Mitomania
A mania de mentir por qualquer coisa.
Luciano Melo
12/29/20253 min read


Mitomania: quando a mentira deixa de ser escolha e se torna um sintoma
A mitomania, também conhecida como mentira patológica, é um fenômeno psicológico complexo, no qual o ato de mentir deixa de ser pontual ou estratégico e passa a ocupar um lugar central na organização psíquica do sujeito. Diferente da mentira comum — utilizada ocasionalmente para evitar conflitos, proteger alguém ou preservar a própria imagem —, na mitomania a mentira torna-se recorrente, muitas vezes desnecessária e, em alguns casos, prejudicial ao próprio indivíduo.
A pessoa mitomaníaca pode criar histórias elaboradas, exagerar fatos, inventar conquistas, doenças, perdas ou situações dramáticas, mesmo quando não há um ganho evidente. Em muitos casos, essas narrativas são apresentadas com grande convicção, o que dificulta para os outros perceberem que se trata de algo não verdadeiro. Com o tempo, o próprio sujeito pode passar a acreditar parcialmente em suas construções.
É importante compreender que a mitomania não se resume a caráter, má-fé ou falta de valores morais. Na clínica, ela é entendida como um sintoma, uma tentativa psíquica de lidar com conflitos internos profundos, fragilidades emocionais, sentimentos de inadequação, vazio ou necessidade intensa de reconhecimento.

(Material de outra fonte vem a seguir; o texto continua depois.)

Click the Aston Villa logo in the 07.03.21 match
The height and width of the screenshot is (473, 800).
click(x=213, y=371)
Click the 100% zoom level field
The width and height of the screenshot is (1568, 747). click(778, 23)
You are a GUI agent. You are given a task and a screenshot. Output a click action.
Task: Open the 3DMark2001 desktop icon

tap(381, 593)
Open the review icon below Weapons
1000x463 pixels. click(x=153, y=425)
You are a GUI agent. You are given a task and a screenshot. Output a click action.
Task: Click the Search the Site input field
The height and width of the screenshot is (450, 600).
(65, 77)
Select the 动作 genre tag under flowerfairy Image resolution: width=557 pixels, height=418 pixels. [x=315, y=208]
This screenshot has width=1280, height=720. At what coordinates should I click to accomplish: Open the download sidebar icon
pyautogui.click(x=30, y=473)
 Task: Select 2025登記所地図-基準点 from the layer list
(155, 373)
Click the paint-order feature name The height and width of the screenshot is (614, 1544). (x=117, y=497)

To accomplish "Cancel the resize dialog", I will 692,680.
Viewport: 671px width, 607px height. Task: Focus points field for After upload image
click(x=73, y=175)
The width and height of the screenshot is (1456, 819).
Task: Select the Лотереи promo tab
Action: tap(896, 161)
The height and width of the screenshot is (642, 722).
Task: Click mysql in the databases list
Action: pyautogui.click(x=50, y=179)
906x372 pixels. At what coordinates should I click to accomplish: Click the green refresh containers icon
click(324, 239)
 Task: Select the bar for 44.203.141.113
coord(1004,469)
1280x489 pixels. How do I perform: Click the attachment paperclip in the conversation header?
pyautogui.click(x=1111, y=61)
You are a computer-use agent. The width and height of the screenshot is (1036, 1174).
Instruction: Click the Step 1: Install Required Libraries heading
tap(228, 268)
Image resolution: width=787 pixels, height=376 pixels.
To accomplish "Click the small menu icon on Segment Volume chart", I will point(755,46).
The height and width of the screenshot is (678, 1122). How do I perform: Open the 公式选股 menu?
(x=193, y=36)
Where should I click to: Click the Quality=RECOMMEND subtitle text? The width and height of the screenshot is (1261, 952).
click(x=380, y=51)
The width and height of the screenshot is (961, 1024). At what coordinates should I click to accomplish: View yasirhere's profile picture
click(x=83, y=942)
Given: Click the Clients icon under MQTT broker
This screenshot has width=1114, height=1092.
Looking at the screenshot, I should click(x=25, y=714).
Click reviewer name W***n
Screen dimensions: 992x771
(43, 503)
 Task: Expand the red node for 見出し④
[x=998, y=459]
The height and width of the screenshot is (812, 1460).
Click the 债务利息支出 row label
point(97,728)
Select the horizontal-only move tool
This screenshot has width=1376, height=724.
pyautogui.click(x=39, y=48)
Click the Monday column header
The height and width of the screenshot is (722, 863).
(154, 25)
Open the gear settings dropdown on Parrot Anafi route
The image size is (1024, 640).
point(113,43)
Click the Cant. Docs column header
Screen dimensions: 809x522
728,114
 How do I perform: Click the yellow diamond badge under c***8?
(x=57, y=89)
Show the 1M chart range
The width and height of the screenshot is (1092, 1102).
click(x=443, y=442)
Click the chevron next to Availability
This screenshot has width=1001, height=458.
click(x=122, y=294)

Frequentemente, a mentira funciona como um recurso de sobrevivência psíquica. Por meio dela, o sujeito tenta sustentar uma imagem idealizada de si mesmo, preencher faltas emocionais ou proteger-se de sentimentos dolorosos como vergonha, rejeição, abandono ou desvalorização. A narrativa falsa pode oferecer, ainda que momentaneamente, uma sensação de pertencimento, importância ou controle.
Na vida relacional, porém, a mitomania tende a gerar consequências significativas. Relações afetivas, familiares e profissionais são frequentemente marcadas por desconfiança, rupturas e conflitos. À medida que as mentiras se acumulam, o sujeito pode se ver preso em uma rede de histórias difíceis de sustentar, o que aumenta a angústia, o medo de ser descoberto e o isolamento emocional.
Do ponto de vista psicanalítico, a mitomania pode ser compreendida como uma dificuldade de o sujeito sustentar sua própria verdade psíquica. A mentira aparece como uma defesa frente a uma realidade interna que, por algum motivo, se torna insuportável. Em vez de simbolizar, elaborar ou falar de sua dor, o sujeito constrói narrativas que encobrem aquilo que não consegue enfrentar diretamente.
A psicanálise clínica oferece um espaço fundamental para o tratamento da mitomania, pois não parte do julgamento moral da mentira, mas da escuta do que ela representa. O trabalho terapêutico busca compreender por que o sujeito precisa mentir, o que está sendo protegido, evitado ou sustentado por meio dessas construções.
Ao longo do processo, o paciente é convidado a entrar em contato com sua história, seus afetos e suas fragilidades, construindo gradualmente a possibilidade de existir sem a necessidade constante de máscaras. Esse caminho exige tempo, vínculo terapêutico e uma escuta ética, capaz de acolher sem reforçar a mentira e sem expor o sujeito à humilhação.
O objetivo do tratamento não é simplesmente fazer com que a pessoa “pare de mentir”, mas ajudá-la a construir uma relação mais verdadeira consigo mesma, fortalecendo sua identidade, sua autoestima e sua capacidade de sustentar a própria realidade psíquica.
Reconhecer a mitomania como um sofrimento — e não apenas como um comportamento inadequado — é um passo essencial para que o cuidado seja possível. Onde hoje existe mentira, muitas vezes há dor, medo e uma história que ainda não encontrou espaço para ser dita.
Buscar ajuda profissional é um movimento de responsabilidade e coragem. Quando a palavra encontra lugar, a mentira deixa de ser necessária.